What you should do:
Retype the part of the forum thread below on downloading old tweets, word for word, from "One part I am" to "tweet in result.".

Extract provided:
++++

Thanks for addressing the questions. I found the --username query can get full data (e.g. --since 2018-01-01 until 2-18-12-22) but --querysearch (keyword: China tariff) did the best up to 9/13/2018. In that request, I downloaded 142,396 tweets. I did try multiple combinations but still was unable to reach beyond 9/13/2018). Is that memory related? Or IP address related? I did try manually scroll the page that allows me to reach further. Any suggestions will be greatly appreciated!!

Mottl · 2018-12-23T11:13:22Z

@kho7, the issue is with min_position as stated by Rahul:
#3 (comment)

kho7 · 2018-12-23T15:57:40Z

Thanks for your reply and I learnt a great deal. I use the command line method

GetOldTweets3 --querysearch "China tariff" --since 2018-01-01 --until 2018-9-13 --output "tradewar02g.csv"

Shall I modify the TweetManager.py to change min_position? Thanks again big time.

Mottl · 2018-12-23T16:00:13Z

You sure understand what Rahul has written about min_position?

JaimeBadiola · 2018-12-23T19:55:17Z

I am testing this query that only recovers 24 tweets.

"python Exporter.py --lang en --querysearch "bitcoin" --since 2017-08-13 --until 2017-08-14"

And the issue seems to be that the while loop stops here (Line 67 of TweetManager.py)

if len(json['items_html'].strip()) == 0:
break

I tried to Get Json response 10 times before breaking the while loop but twitter doesnt answer accordingly.

Any ideas?

kho7 · 2018-12-24T06:38:49Z

You sure understand what Rahul has written about min_position?

One part I am trying to understand and apply is

iv) if min_position starts with cm+ set min_position = "TWEET-" + Tweet ID of Last tweet in result + "-" + tweet ID of first tweet in result.

Thanks again.

giulionf · 2018-12-24T15:19:09Z

I'm having the same issue, but for some reason the result length is 0 all the time! When I'm using another python script the same search is working without problems...

JaimeBadiola · 2018-12-26T00:39:22Z

What is the other python scrypt @giulionf ?

giulionf · 2018-12-26T15:55:59Z

Basicly, a test script to check if it was working or not... I just set the parameters my other script was fetching manually. On my remote, it's working as well! Really strange...

import GetOldTweets3 as got3

def test():
	criteria = got3.manager.TweetCriteria().setUsername("@desusnIce").setMaxTweets(10).setUntil('2014-01-03').setSince('2013-12-31').setWithin('').setQuerySearch('Desus OR Nice OR Follow OR desusnlce OR wonder OR if OR jay OR ever OR sneaks OR off OR at OR night OR to OR sell OR crack OR just OR to OR see OR if OR he OR still OR got OR it OR PM OR Jan OR Retweets OR Likes')
	tweets = got3.manager.TweetManager.getTweets(criteria)
	for tweet in tweets:
		print(tweet.text)

if __name__ == '__main__':
	test()

JohnDickson5 · 2019-05-09T19:56:11Z

I seemingly triggered this error querying one tweet at a time, <100 times a day, over the course of 2 weeks. For what I gather, that's much less volume, more spread out than what others have reported here.

++++

Excerpted data:
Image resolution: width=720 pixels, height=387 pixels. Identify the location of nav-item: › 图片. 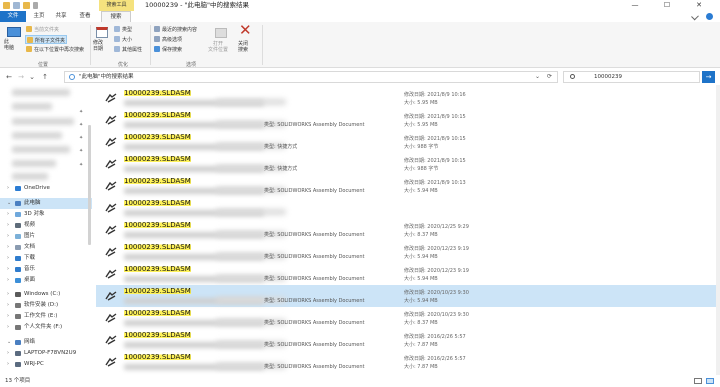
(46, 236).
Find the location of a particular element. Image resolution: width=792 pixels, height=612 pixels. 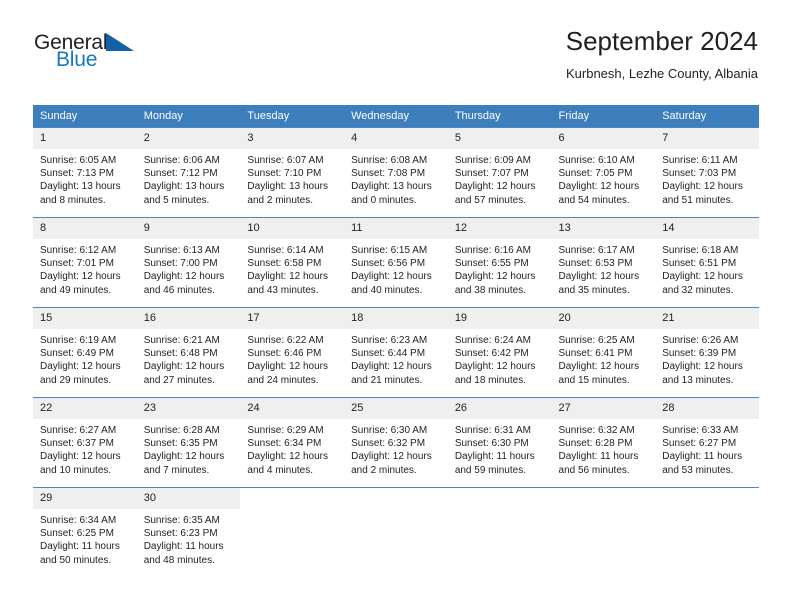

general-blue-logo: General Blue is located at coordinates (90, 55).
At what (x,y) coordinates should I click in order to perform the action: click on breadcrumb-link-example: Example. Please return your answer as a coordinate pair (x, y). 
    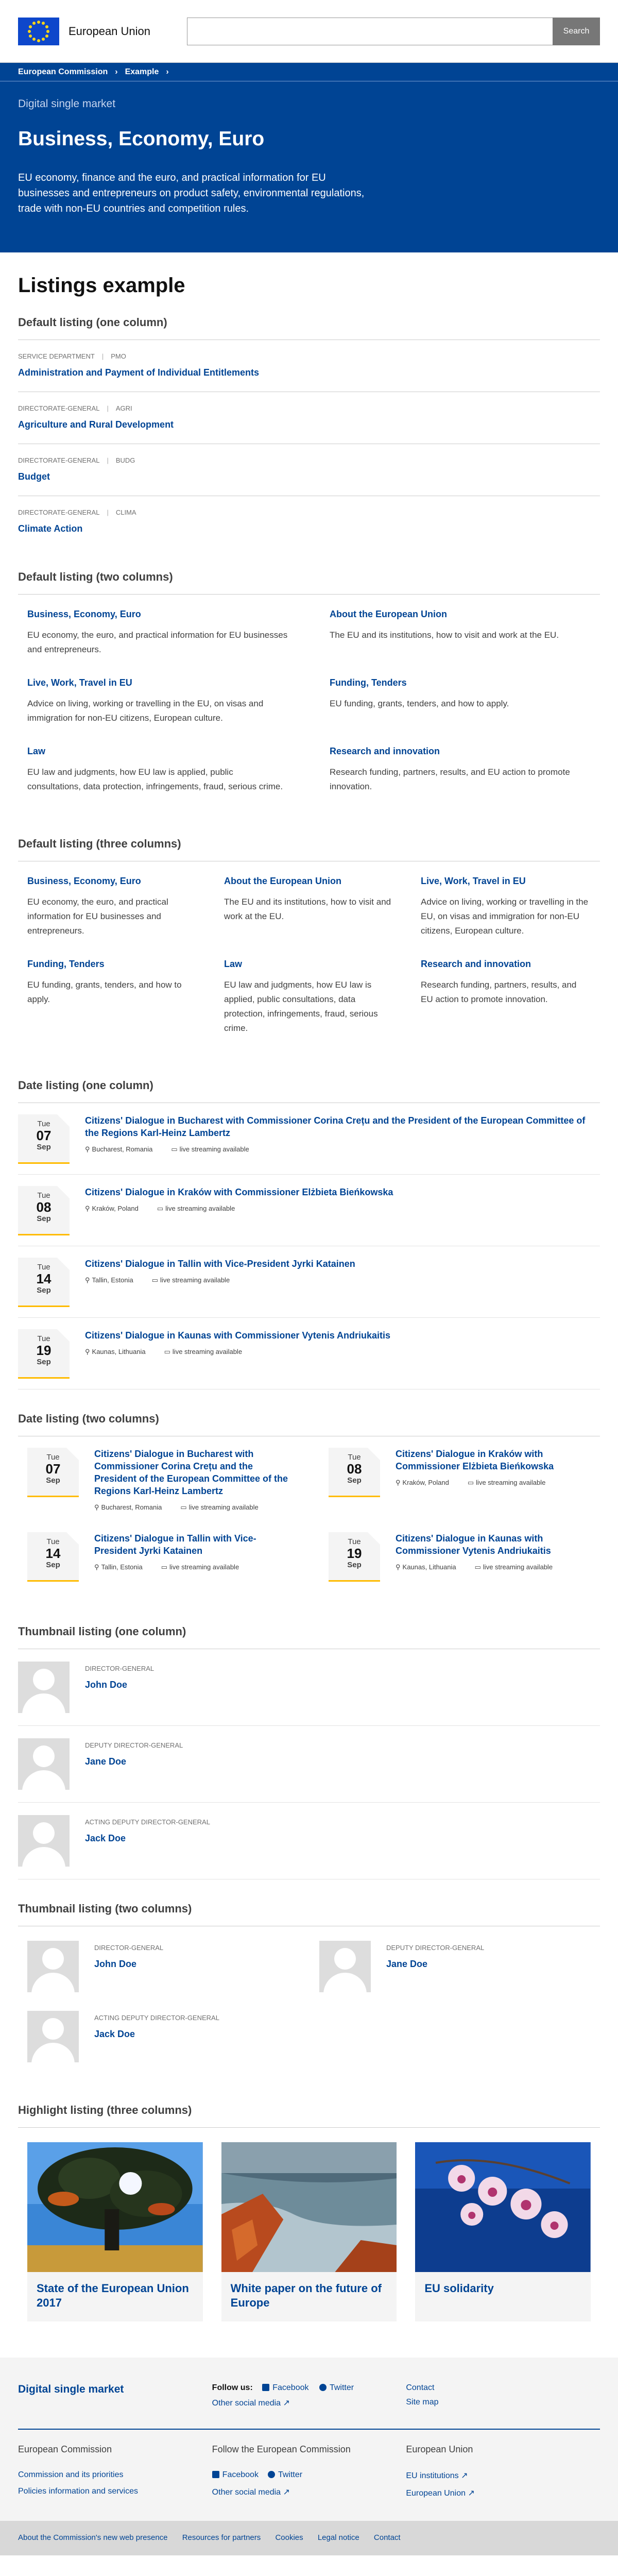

++++

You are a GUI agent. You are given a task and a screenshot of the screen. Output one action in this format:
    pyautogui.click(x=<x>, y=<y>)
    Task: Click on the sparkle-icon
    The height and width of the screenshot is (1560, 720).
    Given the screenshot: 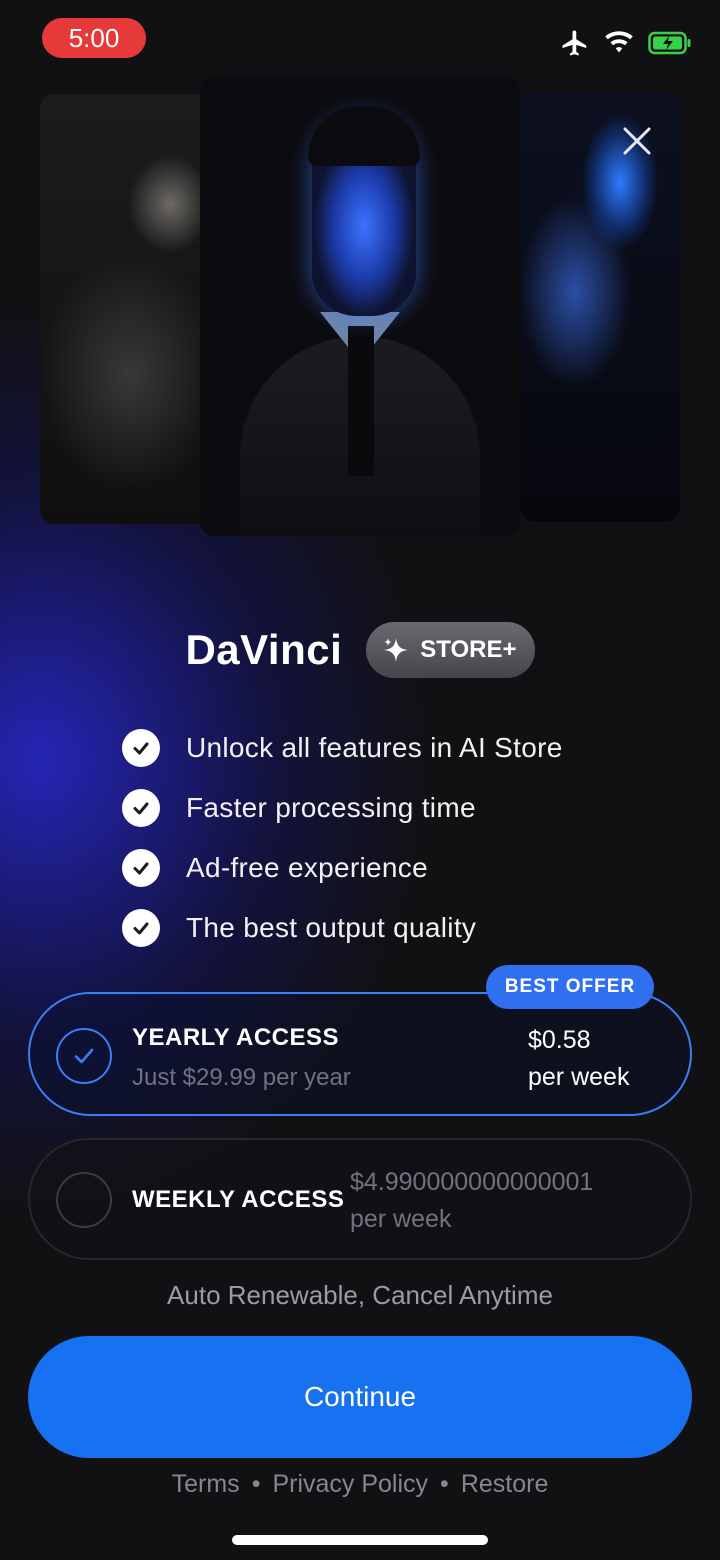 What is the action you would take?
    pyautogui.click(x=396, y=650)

++++

Task result:
One part I am trying to understand and apply is

iv) if min_position starts with cm+ set min_position = "TWEET-" + Tweet ID of Last tweet in result + "-" + tweet ID of first tweet in result.